Am Montag hatten wir ein Skype-Gespräch mit Eric Klausch, dem deutschen UN-Jugenddelegierten, mit dem wir uns über die Bedeutung der Resolution für Deutschland und seine Rolle als Jugenddelegierter unterhalten haben. Auch er hat bestätigt: Es muss etwas getan werden sowohl für die Umsetzung der Resolution auf Politikebene als auch für die Aktivierung junger Menschen, sich aktiv für eine friedliche Gesellschaft einzusetzen. Das Advocacyteam besteht nun aus fünf motivierte jungen Menschen, die sich aktiv für die Umsetzung der Resolution in Deutschland einsetzten werden.
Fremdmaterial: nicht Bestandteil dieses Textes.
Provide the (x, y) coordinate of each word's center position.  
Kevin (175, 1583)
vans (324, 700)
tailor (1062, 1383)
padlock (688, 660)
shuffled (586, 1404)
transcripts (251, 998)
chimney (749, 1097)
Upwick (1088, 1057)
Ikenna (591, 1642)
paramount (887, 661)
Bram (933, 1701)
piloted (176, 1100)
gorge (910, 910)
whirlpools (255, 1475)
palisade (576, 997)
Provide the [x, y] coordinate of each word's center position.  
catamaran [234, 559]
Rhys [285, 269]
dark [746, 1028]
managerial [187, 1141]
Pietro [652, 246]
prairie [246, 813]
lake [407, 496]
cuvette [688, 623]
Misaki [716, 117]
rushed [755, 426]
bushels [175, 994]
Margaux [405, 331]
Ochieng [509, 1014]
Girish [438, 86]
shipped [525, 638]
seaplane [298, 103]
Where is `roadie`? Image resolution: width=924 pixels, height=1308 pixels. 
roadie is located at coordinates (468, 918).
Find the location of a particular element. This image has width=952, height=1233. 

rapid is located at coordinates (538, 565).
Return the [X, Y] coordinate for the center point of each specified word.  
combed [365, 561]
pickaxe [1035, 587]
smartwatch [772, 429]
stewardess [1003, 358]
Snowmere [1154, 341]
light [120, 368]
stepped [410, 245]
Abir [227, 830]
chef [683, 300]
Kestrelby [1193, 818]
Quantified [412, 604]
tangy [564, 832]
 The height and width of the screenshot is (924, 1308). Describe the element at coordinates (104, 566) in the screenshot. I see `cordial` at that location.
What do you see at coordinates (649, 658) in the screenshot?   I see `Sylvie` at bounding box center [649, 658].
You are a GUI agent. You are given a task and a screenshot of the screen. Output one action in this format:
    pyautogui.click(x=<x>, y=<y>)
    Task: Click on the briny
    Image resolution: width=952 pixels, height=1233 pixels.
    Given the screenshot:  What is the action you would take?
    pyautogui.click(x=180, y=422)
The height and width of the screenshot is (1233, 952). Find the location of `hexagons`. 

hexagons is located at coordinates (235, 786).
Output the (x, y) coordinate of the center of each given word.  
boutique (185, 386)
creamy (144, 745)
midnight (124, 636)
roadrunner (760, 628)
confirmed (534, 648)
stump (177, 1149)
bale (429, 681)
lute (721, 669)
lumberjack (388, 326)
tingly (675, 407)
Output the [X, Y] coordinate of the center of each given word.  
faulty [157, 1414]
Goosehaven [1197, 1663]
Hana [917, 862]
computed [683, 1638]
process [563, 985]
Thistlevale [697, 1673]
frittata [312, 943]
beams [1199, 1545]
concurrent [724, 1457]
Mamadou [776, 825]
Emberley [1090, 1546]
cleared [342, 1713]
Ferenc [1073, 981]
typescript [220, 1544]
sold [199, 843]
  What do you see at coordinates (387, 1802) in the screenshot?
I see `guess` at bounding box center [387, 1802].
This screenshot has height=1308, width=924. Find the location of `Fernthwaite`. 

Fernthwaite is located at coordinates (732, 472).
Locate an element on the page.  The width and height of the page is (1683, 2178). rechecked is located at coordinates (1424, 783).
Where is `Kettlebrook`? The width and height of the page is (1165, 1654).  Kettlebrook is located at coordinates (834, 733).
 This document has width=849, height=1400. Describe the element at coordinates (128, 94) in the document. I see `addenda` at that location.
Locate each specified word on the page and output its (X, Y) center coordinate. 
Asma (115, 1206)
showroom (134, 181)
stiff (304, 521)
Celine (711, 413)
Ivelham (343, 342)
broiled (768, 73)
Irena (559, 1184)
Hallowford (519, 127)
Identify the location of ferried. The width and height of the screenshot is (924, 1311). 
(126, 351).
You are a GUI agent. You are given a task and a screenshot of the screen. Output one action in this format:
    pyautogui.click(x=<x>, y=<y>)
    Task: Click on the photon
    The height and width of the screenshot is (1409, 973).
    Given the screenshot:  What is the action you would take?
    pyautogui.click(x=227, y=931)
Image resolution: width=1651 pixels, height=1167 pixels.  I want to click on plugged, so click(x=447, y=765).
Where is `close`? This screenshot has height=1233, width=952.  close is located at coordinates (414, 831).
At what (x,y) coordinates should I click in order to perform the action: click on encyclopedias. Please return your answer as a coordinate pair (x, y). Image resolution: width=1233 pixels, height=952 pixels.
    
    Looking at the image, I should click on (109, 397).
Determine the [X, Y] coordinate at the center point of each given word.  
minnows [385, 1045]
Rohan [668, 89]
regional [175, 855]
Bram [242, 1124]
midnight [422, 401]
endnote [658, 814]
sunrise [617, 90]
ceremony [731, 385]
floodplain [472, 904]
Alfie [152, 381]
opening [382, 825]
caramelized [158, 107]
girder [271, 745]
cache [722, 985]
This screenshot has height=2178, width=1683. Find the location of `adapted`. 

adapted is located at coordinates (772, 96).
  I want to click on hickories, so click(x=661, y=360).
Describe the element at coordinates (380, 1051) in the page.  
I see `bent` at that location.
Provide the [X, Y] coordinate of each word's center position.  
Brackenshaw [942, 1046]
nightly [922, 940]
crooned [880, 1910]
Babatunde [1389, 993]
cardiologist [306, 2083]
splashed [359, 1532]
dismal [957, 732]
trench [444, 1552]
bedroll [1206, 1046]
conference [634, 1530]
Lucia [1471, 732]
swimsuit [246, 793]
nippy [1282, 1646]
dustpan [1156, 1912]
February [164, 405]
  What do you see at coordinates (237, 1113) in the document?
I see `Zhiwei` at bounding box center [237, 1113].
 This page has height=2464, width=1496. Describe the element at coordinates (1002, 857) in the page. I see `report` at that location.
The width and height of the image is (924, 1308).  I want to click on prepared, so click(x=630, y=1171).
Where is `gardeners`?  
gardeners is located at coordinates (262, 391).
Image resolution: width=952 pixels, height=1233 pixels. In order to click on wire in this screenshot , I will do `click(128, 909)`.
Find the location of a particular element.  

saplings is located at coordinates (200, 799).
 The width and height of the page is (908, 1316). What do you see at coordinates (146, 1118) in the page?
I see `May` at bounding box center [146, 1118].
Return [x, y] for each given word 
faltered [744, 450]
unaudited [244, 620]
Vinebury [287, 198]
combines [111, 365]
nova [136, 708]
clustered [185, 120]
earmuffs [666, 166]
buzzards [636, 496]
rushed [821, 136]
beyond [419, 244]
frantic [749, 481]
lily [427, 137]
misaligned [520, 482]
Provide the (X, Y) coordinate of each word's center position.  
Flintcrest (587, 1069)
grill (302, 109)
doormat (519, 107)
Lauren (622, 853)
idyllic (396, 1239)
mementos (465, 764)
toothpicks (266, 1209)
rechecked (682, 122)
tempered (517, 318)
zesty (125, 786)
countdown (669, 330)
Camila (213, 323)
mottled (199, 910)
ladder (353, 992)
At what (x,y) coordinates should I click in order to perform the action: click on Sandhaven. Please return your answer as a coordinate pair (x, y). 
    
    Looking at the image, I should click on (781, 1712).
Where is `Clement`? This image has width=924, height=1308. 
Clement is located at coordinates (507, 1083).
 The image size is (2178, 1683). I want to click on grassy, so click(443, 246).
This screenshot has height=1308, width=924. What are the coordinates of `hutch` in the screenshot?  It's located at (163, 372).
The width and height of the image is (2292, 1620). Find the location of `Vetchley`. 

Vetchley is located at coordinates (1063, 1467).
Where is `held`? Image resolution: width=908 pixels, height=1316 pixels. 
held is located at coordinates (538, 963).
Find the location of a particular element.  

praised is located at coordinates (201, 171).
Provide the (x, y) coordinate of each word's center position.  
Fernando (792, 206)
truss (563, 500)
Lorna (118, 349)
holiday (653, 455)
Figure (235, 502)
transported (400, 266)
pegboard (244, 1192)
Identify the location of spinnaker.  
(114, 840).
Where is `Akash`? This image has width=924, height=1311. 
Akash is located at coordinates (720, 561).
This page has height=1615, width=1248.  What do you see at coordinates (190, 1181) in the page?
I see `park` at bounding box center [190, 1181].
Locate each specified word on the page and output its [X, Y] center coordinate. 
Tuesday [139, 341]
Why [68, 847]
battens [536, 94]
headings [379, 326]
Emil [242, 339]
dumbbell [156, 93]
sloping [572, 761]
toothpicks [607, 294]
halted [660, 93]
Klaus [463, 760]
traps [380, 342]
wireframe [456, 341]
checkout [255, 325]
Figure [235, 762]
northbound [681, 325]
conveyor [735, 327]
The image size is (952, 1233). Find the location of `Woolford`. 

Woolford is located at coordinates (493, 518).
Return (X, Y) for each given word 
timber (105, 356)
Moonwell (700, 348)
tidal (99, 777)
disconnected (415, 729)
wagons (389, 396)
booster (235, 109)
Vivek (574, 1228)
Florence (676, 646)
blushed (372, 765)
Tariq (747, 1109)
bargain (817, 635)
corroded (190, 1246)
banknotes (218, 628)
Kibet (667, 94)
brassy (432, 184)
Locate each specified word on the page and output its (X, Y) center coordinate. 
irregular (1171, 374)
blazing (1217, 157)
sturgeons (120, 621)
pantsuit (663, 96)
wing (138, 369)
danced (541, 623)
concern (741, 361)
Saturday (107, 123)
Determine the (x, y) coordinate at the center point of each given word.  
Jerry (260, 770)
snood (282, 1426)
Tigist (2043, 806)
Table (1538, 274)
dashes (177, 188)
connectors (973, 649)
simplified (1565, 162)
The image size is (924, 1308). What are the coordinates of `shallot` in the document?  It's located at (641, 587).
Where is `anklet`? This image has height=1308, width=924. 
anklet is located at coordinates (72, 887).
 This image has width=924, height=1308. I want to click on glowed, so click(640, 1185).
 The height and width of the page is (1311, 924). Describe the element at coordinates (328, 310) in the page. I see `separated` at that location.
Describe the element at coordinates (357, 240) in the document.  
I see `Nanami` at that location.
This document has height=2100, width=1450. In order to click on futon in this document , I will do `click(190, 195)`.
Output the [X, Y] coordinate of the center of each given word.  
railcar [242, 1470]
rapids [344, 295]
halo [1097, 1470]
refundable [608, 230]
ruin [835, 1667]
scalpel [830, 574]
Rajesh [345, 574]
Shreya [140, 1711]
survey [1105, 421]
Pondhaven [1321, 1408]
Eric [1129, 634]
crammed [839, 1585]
Und wie eine der Teilnehmenden gesagt hat: „Gut, dass das Seminar Anfang Januar stattfand, das gibt Motivation für das ganze weitere Jahr!“ – Let’s do it!

 

Die Seminarleitung übernahmen:
  • Jana Burke, weltwärts-Freiwillige der KURVE Wustrow 2012/13, Studentin an der Uni-Marburg, freie Diversity Trainerin unter anderem für die Deutsche Angestellten Akademie, Betzavta Trainerin, Erd-Charta Botschafterin und aktiv in verschiedenen Jugendpeacebuilding-Projekten in Europa. Jana hat im Sommer auf dem Young Peacebuilders Forum (von United Network of Young Peacebuilders) von der Resolution 2250 erfahren und war hier an der Planung für dessen weitere Umsetzung beteiligt.
  • Jannis Pfendter, weltwärts-Freiwilliger der KURVE Wustrow 2011/12, Referent bei ROBIN WOOD in Hamburg, im Vorstand der Naturfreundejugend Deutschlands, und beim Bündnis Aufstehen gegen Rassismus engagiert.